If you don’t have enough information and aren’t able to analyze that information, you can’t make facility decisions (and develop your business case to the organization) for your initiatives and you can’t optimize your costs while maintaining the level of services you want to deliver.

I’m surprised how many Facilities departments don’t have the information they should have. Either they don’t have their own systems or their organization’s systems aren’t responsive to their information needs. That includes not capturing enough data to enable analysis. For instance, financial systems that don’t provide enough well structured sub-accounts, grouping information at so high a level that they become impossible to manage, analyze and impact. Or even worst, having the sub-accounts and complaining about the coding required on invoices or not bothering with the details and capturing the financial data in one general sub account because it’s easier, rather than recognizing and using the information for their benefit.

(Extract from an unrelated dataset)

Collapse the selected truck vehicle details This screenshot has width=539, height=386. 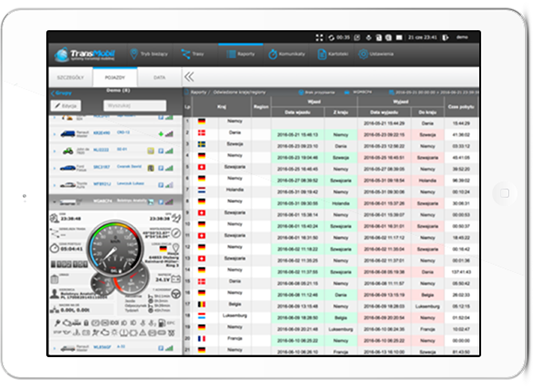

This type of data is critical to making facility decisions that improve results, but you have to turn it into information and use it to make decisions or justify your business case for new initiatives, funding or resources.

In one example, I was engaged to do a cost analysis of work order invoices for a national company.

They provided a data dump of 14,000 transactions for a 12 month period, totaling almost $2M in spending on small work orders across their entire portfolio. These invoices were approved by local or regional facility managers one at a time, so they didn’t have a chance to see the patterns. Only when I started to analyze the transactions as a whole did patterns emerge. While 14,000 transactions is a lot, excel is a great tool to easily summarize, compare and analyze.

The patterns included very different costs for the same type of work in different cities, multiple suppliers in the same building or city doing the same type of work, literally crossing each other coming in and out of the building and what seemed like very little control over what amounted to a large amount of money spent a little at a time. And, each of those transactions required someone to receive, sign-off on the separate invoice, forward it to accounting for entry into the financial system and then issue a check.

The analysis identified a number of issues that should be changed to reduce costs. It including identical work being done in two different cities but costing twice as much in one of them, work being done that was the responsibility of the landlord and doing so much general handyman work in one major high-rise using over-qualified contractors that they could have engaged a full time handyman resource to do the work at a lower total cost while improving service.

This type of analysis develops information and knowledge you can use to improve services and lower costs, but it requires two things – data and time.

It also means you need to look at details and not just rely on the high level roll-ups and as was the case here, considering the per-job cost of small work orders to be insignificant, relative to their overall occupancy costs,  to pay attention to.

Start by making sure you have the kind of data and information you need to make decisions, but not so much that you are drowning in it. Then take the time to analyze it and take action.